● **The exercise**: Reproduce the data verbatim, starting at the line containing "Where should I" and continuing through the end of the data. Leave the pictures out of your answer.

● **Input material**:
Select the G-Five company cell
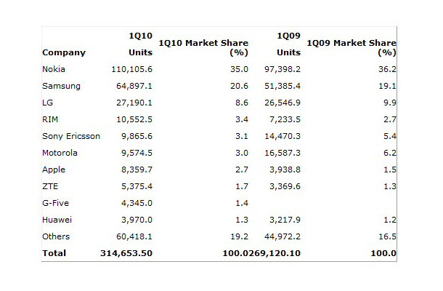Screen dimensions: 443x291 pyautogui.click(x=56, y=203)
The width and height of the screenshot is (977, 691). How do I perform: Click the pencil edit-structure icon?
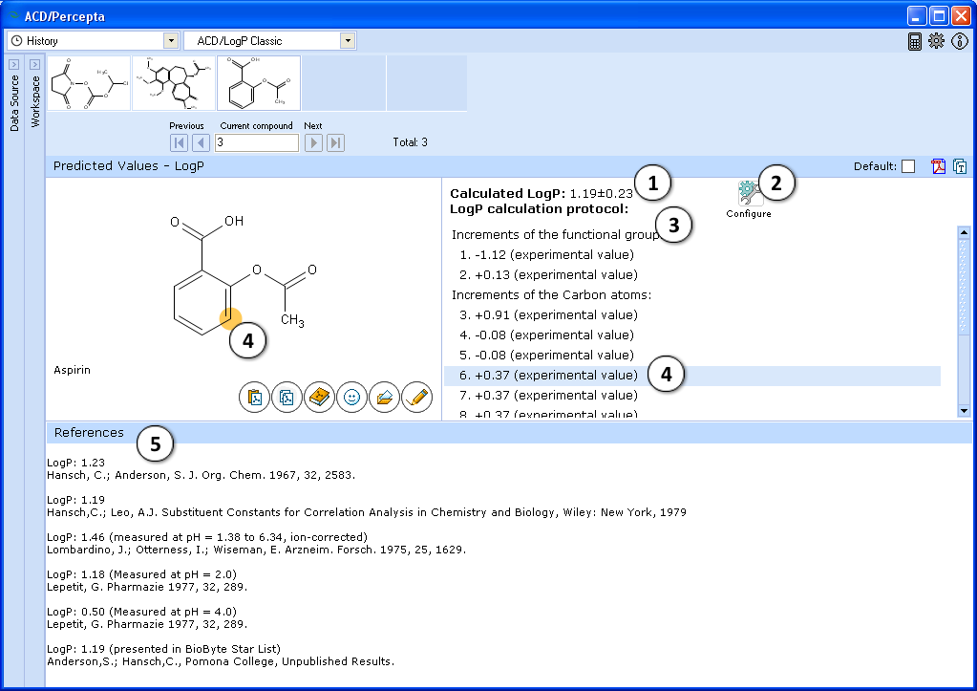click(416, 397)
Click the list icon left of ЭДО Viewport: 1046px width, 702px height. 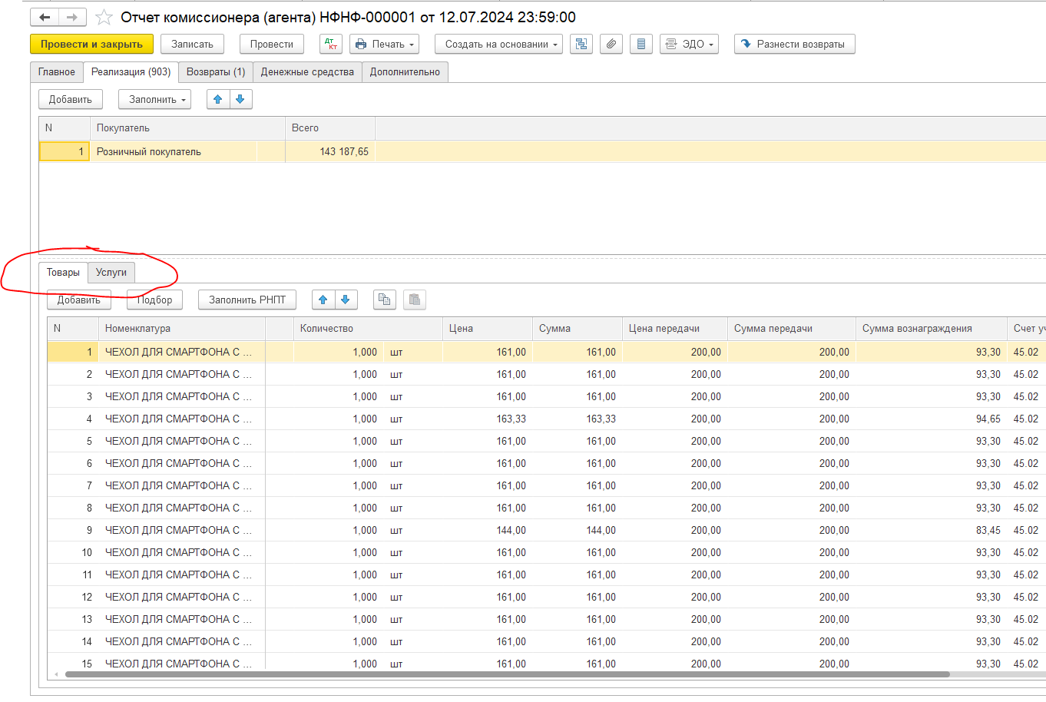tap(641, 44)
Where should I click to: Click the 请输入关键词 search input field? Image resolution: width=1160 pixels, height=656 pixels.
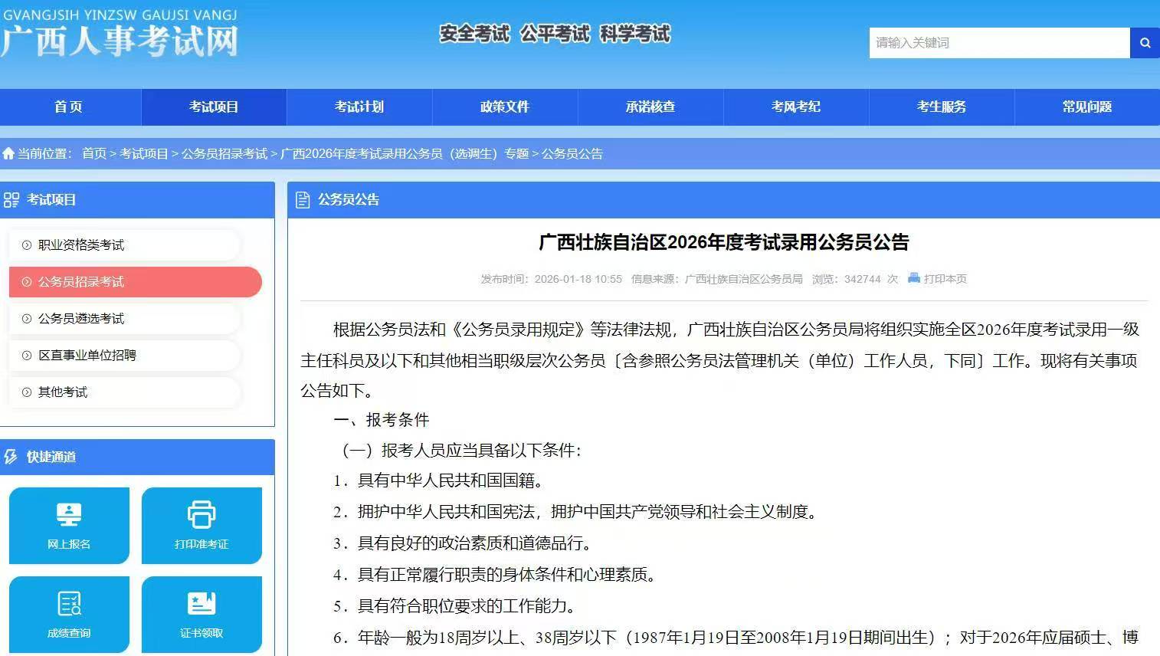(996, 43)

● **Task response**:
Where should I click to: Click the 请输入关键词 search input field? Image resolution: width=1160 pixels, height=656 pixels.
(996, 43)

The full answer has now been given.